▶ **Exercise data**:

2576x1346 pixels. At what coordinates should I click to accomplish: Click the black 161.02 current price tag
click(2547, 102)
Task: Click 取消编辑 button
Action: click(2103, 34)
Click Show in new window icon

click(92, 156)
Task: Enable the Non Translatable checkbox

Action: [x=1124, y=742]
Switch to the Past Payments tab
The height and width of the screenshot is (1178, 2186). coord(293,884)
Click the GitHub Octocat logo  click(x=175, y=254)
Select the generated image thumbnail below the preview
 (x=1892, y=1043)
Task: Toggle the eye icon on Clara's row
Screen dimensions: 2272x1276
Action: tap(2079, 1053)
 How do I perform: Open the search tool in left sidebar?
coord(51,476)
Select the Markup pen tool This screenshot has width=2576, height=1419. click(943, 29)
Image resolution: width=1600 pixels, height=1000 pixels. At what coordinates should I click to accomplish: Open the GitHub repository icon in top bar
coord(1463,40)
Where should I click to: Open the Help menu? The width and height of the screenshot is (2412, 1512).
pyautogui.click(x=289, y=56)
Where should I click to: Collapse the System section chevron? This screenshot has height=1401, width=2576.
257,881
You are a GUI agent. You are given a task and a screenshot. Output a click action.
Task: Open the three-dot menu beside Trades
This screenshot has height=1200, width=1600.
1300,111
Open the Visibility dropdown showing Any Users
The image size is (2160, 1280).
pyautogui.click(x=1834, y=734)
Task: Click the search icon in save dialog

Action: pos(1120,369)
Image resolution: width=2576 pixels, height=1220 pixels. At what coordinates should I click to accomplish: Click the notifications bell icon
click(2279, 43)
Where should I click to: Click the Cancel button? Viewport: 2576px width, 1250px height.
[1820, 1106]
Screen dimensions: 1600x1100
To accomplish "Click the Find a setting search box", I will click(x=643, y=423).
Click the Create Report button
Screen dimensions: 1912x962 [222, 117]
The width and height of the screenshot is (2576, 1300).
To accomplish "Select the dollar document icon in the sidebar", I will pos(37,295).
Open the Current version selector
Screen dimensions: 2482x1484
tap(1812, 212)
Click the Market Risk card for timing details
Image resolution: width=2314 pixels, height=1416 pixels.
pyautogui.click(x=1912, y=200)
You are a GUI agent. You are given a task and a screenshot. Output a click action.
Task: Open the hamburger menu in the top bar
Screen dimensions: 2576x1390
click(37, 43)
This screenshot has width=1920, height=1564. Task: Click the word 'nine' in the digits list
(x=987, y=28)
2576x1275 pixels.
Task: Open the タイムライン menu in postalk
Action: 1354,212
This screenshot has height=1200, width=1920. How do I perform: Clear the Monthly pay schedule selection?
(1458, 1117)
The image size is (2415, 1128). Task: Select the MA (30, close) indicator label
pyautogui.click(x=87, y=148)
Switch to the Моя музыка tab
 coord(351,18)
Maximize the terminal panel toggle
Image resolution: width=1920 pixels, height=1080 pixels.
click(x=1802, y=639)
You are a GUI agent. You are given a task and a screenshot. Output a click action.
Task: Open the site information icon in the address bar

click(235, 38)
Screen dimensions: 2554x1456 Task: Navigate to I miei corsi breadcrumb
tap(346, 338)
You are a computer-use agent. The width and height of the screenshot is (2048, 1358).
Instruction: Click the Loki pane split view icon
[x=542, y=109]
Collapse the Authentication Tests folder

▶ **Directions for this task**: A word-for-word copy of the listing is the expected answer.

▶ **Solution below**:
2576x1346 pixels. At what coordinates should I click to accomplish: Click the black 161.02 current price tag
click(2547, 102)
Task: Click 取消编辑 button
Action: click(2103, 34)
Click Show in new window icon

click(92, 156)
Task: Enable the Non Translatable checkbox

Action: [x=1124, y=742]
Switch to the Past Payments tab
The height and width of the screenshot is (1178, 2186). coord(293,884)
Click the GitHub Octocat logo  click(x=175, y=254)
Select the generated image thumbnail below the preview
 (x=1892, y=1043)
Task: Toggle the eye icon on Clara's row
Screen dimensions: 2272x1276
Action: tap(2079, 1053)
 How do I perform: Open the search tool in left sidebar?
coord(51,476)
Select the Markup pen tool This screenshot has width=2576, height=1419. click(943, 29)
Image resolution: width=1600 pixels, height=1000 pixels. At what coordinates should I click to accomplish: Open the GitHub repository icon in top bar
coord(1463,40)
Where should I click to: Open the Help menu? The width and height of the screenshot is (2412, 1512).
pyautogui.click(x=289, y=56)
Where should I click to: Collapse the System section chevron? This screenshot has height=1401, width=2576.
257,881
You are a GUI agent. You are given a task and a screenshot. Output a click action.
Task: Open the three-dot menu beside Trades
This screenshot has height=1200, width=1600.
1300,111
Open the Visibility dropdown showing Any Users
The image size is (2160, 1280).
pyautogui.click(x=1834, y=734)
Task: Click the search icon in save dialog

Action: pos(1120,369)
Image resolution: width=2576 pixels, height=1220 pixels. At what coordinates should I click to accomplish: Click the notifications bell icon
click(2279, 43)
Where should I click to: Click the Cancel button? Viewport: 2576px width, 1250px height.
[1820, 1106]
Screen dimensions: 1600x1100
To accomplish "Click the Find a setting search box", I will click(x=643, y=423).
Click the Create Report button
Screen dimensions: 1912x962 [222, 117]
The width and height of the screenshot is (2576, 1300).
To accomplish "Select the dollar document icon in the sidebar", I will pos(37,295).
Open the Current version selector
Screen dimensions: 2482x1484
tap(1812, 212)
Click the Market Risk card for timing details
Image resolution: width=2314 pixels, height=1416 pixels.
pyautogui.click(x=1912, y=200)
You are a GUI agent. You are given a task and a screenshot. Output a click action.
Task: Open the hamburger menu in the top bar
Screen dimensions: 2576x1390
click(37, 43)
This screenshot has width=1920, height=1564. Task: Click the word 'nine' in the digits list
(x=987, y=28)
2576x1275 pixels.
Task: Open the タイムライン menu in postalk
Action: 1354,212
This screenshot has height=1200, width=1920. How do I perform: Clear the Monthly pay schedule selection?
(1458, 1117)
The image size is (2415, 1128). Task: Select the MA (30, close) indicator label
pyautogui.click(x=87, y=148)
Switch to the Моя музыка tab
 coord(351,18)
Maximize the terminal panel toggle
Image resolution: width=1920 pixels, height=1080 pixels.
click(x=1802, y=639)
You are a GUI agent. You are given a task and a screenshot. Output a click action.
Task: Open the site information icon in the address bar

click(235, 38)
Screen dimensions: 2554x1456 Task: Navigate to I miei corsi breadcrumb
tap(346, 338)
You are a computer-use agent. The width and height of the screenshot is (2048, 1358).
Instruction: Click the Loki pane split view icon
[x=542, y=109]
Collapse the Authentication Tests folder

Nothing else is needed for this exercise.